What is being asked → Reproduce the following passage of science fiction book recommendations in full, word for word.

Text to read →
-- Begin --

The book does tend to take itself a little too serious at times, but it presents a couple of mind-bending concepts regarding space, time and causality. Imagine a hollowed-out asteroid in Earth orbit, that's 300 miles long on the outside, but infinitely big on the inside...

 

The sequel, Eternity, didn't quite do it for me. But Eon totallyrocked, and comes highly recommended!

 

Also, I recently ran into To Your Scattered Bodies Go by Phillip José Farmer. I haven't even heard of the guy before - but I was pretty much blown away by this book:

 

Imagine waking up Matrix-Style, covered in snot and plugged into a grid together with other bodies, rotating in some sort of a force field like chickens on a spit. Then passing out again, and then waking up in a valley in which a river flows. The valley is bordered by 20,000m high impassable mountains. The valley, seemingly endless in both directions, is populated by every human who ever lived! You team up with a primitive cave-man and a guy from the early 21st century. The main character himself is a 19th century Victorian explorer. Soon, wars break out as political entities start to establish themselves, with Heinrich Himmler building a quasi-Nazi state using the help of 12th century meso-American slaves! And when, through some misfortune, any of the characters were to die, you just wake up in some random stretch of the river again, seemingly for the rest of eternity...

-- End --

Information supplied →
-- Begin --

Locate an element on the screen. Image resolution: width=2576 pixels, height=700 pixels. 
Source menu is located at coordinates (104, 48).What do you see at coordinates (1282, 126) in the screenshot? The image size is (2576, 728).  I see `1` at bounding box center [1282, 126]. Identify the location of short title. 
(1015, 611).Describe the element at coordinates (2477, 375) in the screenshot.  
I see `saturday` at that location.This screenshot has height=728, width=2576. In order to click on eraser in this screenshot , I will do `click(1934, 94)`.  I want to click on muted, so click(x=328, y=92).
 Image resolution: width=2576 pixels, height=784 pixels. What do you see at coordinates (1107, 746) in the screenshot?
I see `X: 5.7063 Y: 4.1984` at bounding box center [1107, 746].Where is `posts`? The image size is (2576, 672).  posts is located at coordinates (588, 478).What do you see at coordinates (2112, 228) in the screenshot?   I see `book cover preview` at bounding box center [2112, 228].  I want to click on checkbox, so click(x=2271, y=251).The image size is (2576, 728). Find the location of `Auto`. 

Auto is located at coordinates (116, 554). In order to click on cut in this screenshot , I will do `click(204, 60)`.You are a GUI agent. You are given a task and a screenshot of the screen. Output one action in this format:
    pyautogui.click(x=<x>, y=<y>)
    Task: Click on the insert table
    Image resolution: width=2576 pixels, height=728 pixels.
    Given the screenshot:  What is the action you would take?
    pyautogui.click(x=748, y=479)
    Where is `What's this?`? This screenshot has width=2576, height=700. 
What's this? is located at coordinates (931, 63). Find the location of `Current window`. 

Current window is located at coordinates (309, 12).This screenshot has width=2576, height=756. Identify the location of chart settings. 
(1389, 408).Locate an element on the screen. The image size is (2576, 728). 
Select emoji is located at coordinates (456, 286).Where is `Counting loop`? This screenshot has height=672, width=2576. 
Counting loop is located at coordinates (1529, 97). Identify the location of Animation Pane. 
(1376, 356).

-- End --

Output for this task →
The book does tend to take itself a little too serious at times, but it presents a couple of mind-bending concepts regarding space, time and causality. Imagine a hollowed-out asteroid in Earth orbit, that's 300 miles long on the outside, but infinitely big on the inside...

 

The sequel, Eternity, didn't quite do it for me. But Eon totallyrocked, and comes highly recommended!

 

Also, I recently ran into To Your Scattered Bodies Go by Phillip José Farmer. I haven't even heard of the guy before - but I was pretty much blown away by this book:

 

Imagine waking up Matrix-Style, covered in snot and plugged into a grid together with other bodies, rotating in some sort of a force field like chickens on a spit. Then passing out again, and then waking up in a valley in which a river flows. The valley is bordered by 20,000m high impassable mountains. The valley, seemingly endless in both directions, is populated by every human who ever lived! You team up with a primitive cave-man and a guy from the early 21st century. The main character himself is a 19th century Victorian explorer. Soon, wars break out as political entities start to establish themselves, with Heinrich Himmler building a quasi-Nazi state using the help of 12th century meso-American slaves! And when, through some misfortune, any of the characters were to die, you just wake up in some random stretch of the river again, seemingly for the rest of eternity...